> _WHAT IS REQUIRED_:
Could you repeat, word for word, every line from the one containing "You are a computer-use agent. Image" through the final line of the records below, and nothing else?

___ SOURCE DATA

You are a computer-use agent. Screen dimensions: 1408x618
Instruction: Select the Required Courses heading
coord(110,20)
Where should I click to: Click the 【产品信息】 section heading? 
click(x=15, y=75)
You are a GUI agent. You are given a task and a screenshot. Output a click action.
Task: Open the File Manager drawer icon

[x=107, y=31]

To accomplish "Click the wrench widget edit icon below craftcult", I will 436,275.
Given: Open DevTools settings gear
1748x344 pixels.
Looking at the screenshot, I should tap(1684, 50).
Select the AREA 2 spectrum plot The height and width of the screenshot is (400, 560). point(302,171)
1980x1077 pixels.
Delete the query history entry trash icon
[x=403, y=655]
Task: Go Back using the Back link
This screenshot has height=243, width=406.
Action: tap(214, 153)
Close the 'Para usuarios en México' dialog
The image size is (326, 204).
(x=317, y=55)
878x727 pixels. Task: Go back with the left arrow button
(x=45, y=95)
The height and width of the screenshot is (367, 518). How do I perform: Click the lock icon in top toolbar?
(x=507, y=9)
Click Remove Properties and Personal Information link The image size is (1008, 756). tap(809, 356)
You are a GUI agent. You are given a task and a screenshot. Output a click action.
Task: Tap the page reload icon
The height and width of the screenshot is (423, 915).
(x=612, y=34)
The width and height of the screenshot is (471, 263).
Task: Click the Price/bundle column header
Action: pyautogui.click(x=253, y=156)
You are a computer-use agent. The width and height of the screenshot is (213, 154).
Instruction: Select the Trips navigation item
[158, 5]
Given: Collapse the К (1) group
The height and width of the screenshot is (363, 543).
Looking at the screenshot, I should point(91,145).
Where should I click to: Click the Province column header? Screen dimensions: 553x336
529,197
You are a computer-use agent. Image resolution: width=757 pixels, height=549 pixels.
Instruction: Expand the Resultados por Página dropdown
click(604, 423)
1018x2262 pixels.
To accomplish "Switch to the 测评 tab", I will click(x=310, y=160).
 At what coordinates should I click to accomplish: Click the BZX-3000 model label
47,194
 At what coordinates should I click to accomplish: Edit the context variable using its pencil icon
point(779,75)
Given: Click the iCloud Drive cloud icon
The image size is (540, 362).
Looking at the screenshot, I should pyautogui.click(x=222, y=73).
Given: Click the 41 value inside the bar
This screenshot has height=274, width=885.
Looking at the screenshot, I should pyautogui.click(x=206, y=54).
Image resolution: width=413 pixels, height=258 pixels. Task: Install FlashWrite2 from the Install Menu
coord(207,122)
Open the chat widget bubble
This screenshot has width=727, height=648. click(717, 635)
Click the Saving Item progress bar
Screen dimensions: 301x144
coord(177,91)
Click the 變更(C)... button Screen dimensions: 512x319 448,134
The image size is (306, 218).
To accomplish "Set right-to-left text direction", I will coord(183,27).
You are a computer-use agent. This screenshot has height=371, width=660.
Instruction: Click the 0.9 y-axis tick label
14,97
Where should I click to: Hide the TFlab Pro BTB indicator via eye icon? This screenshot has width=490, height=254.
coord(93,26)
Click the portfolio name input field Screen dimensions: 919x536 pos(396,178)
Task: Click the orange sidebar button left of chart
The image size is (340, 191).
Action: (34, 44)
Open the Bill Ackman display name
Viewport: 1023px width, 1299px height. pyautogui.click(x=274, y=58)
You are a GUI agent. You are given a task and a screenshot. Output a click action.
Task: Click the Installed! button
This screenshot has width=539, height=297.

______

> _SOLUTION FOR THIS PROBLEM_:
You are a computer-use agent. Image resolution: width=757 pixels, height=549 pixels.
Instruction: Expand the Resultados por Página dropdown
click(604, 423)
1018x2262 pixels.
To accomplish "Switch to the 测评 tab", I will click(x=310, y=160).
 At what coordinates should I click to accomplish: Click the BZX-3000 model label
47,194
 At what coordinates should I click to accomplish: Edit the context variable using its pencil icon
point(779,75)
Given: Click the iCloud Drive cloud icon
The image size is (540, 362).
Looking at the screenshot, I should pyautogui.click(x=222, y=73).
Given: Click the 41 value inside the bar
This screenshot has height=274, width=885.
Looking at the screenshot, I should pyautogui.click(x=206, y=54).
Image resolution: width=413 pixels, height=258 pixels. Task: Install FlashWrite2 from the Install Menu
coord(207,122)
Open the chat widget bubble
This screenshot has width=727, height=648. click(717, 635)
Click the Saving Item progress bar
Screen dimensions: 301x144
coord(177,91)
Click the 變更(C)... button Screen dimensions: 512x319 448,134
The image size is (306, 218).
To accomplish "Set right-to-left text direction", I will coord(183,27).
You are a computer-use agent. This screenshot has height=371, width=660.
Instruction: Click the 0.9 y-axis tick label
14,97
Where should I click to: Hide the TFlab Pro BTB indicator via eye icon? This screenshot has width=490, height=254.
coord(93,26)
Click the portfolio name input field Screen dimensions: 919x536 pos(396,178)
Task: Click the orange sidebar button left of chart
The image size is (340, 191).
Action: (34, 44)
Open the Bill Ackman display name
Viewport: 1023px width, 1299px height. pyautogui.click(x=274, y=58)
You are a GUI agent. You are given a task and a screenshot. Output a click action.
Task: Click the Installed! button
This screenshot has width=539, height=297.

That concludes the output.